* _AIM OF THE EXERCISE_:
In the reply, include exactly the lines of the entries below from the first to the line with "Click the Duration", that line included.

[Records excerpted from a collection]
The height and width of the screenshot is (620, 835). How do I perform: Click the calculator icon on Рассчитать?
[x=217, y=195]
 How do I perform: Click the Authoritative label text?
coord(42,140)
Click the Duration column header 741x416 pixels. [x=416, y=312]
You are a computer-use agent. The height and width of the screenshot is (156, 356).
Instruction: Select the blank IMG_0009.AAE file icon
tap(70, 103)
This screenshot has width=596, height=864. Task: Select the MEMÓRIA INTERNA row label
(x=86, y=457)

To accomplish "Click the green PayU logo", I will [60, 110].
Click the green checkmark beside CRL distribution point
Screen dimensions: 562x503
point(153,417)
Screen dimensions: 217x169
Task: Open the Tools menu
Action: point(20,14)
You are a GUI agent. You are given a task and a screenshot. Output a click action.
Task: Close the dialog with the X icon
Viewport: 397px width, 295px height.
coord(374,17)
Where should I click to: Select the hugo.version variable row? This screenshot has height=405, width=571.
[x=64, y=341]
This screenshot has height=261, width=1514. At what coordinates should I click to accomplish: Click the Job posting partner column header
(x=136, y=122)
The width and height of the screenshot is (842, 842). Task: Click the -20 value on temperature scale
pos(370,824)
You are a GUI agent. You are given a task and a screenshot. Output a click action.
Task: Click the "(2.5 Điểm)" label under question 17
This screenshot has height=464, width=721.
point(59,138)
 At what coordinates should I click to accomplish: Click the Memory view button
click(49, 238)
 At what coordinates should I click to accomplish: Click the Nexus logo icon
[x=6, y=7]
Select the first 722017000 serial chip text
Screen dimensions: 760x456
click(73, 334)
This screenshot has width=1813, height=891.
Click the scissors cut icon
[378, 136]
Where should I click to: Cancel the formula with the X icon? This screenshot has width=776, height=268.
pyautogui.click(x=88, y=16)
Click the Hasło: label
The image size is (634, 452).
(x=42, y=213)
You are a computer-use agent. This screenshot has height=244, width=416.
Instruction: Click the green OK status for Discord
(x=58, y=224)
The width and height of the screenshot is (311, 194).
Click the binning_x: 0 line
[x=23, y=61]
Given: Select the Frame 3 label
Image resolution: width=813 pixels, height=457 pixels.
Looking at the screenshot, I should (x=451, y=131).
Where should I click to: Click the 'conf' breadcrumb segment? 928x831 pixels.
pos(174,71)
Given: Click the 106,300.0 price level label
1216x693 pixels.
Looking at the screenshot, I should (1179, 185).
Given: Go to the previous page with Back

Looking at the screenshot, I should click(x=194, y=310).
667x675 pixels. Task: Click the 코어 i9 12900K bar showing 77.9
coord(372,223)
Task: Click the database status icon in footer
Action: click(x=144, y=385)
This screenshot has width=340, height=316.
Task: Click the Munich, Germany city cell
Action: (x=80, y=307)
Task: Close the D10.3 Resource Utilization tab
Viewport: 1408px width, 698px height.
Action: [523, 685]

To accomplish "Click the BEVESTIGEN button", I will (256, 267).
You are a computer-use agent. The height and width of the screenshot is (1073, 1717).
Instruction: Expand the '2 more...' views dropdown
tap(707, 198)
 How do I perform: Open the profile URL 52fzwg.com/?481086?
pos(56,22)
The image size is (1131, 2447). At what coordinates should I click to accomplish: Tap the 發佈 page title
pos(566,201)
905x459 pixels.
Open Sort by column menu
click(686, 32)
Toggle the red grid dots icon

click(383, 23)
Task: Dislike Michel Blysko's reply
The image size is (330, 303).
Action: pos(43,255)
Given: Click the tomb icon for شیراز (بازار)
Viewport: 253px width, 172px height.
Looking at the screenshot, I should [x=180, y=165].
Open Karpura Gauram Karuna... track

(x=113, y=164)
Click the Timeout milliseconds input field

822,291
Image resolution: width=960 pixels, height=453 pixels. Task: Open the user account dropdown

* _ANSWER TO THIS EXERCISE_:
The height and width of the screenshot is (620, 835). How do I perform: Click the calculator icon on Рассчитать?
[x=217, y=195]
 How do I perform: Click the Authoritative label text?
coord(42,140)
Click the Duration column header 741x416 pixels. [x=416, y=312]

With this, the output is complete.